TEXTE À LIRE:
+---+
19.  La Cour note que le requérant a précisé qu'il se plaignait uniquement de la durée de la procédure devant le tribunal social. La période à considérer a débuté le 27 avril 2005 et s'est terminée le 17 mars 2009, date à laquelle le jugement du tribunal social a été notifié au requérant. Elle a donc duré 3 ans et 10 mois et demi, pour une instance.
A.  Sur la recevabilité
20.  La Cour constate que la requête n'est pas manifestement mal fondée au sens de l'article 35 § 3 de la Convention. Elle relève en outre qu'elle ne se heurte à aucun autre motif d'irrecevabilité.
B.  Sur le fond
21.  La Cour rappelle que le caractère raisonnable de la durée d'une procédure s'apprécie suivant les circonstances de la cause et eu égard aux critères consacrés par sa jurisprudence, en particulier la complexité de l'affaire, le comportement du requérant et celui des autorités compétentes ainsi que l'enjeu du litige pour les intéressés (voir, parmi beaucoup d'autres, Frydlender c. France [GC], no 30979/96, § 43, CEDH 2000-VII).
22.  La Cour a traité à maintes reprises d'affaires soulevant des questions semblables à celle du cas d'espèce et a constaté la violation de l'article 6 § 1 de la Convention (voir Kressin c. Allemagne, no 21061/06, 22 décembre 2009).
+---+
TÂCHES À RÉALISER:
1. Reprenez mot pour mot le texte à lire en commençant au passage contenant « 22.  La Cour a » et en vous arrêtant après « no 21061/06, 22 décembre 2009). ».
2. D'après le texte à lire, à quelle date la période à considérer a-t-elle débuté ?

BLOC DE DONNÉES:
+---+
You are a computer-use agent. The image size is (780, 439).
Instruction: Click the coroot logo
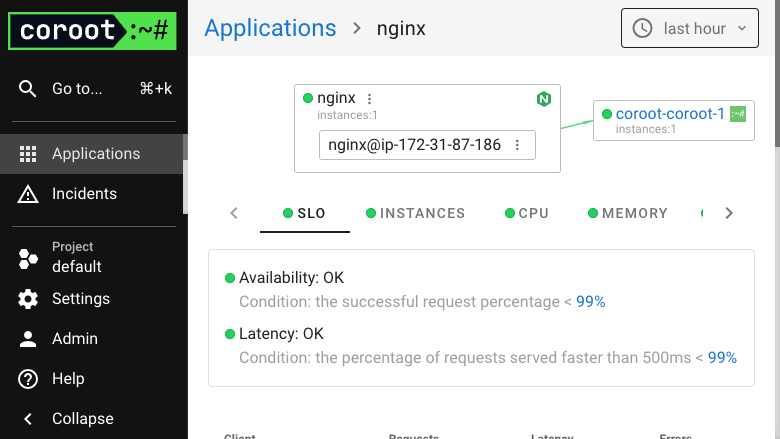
+---+
CORRIGÉ DES EXERCICES:
1.
22.  La Cour a traité à maintes reprises d'affaires soulevant des questions semblables à celle du cas d'espèce et a constaté la violation de l'article 6 § 1 de la Convention (voir Kressin c. Allemagne, no 21061/06, 22 décembre 2009).

2. Le 27 avril 2005.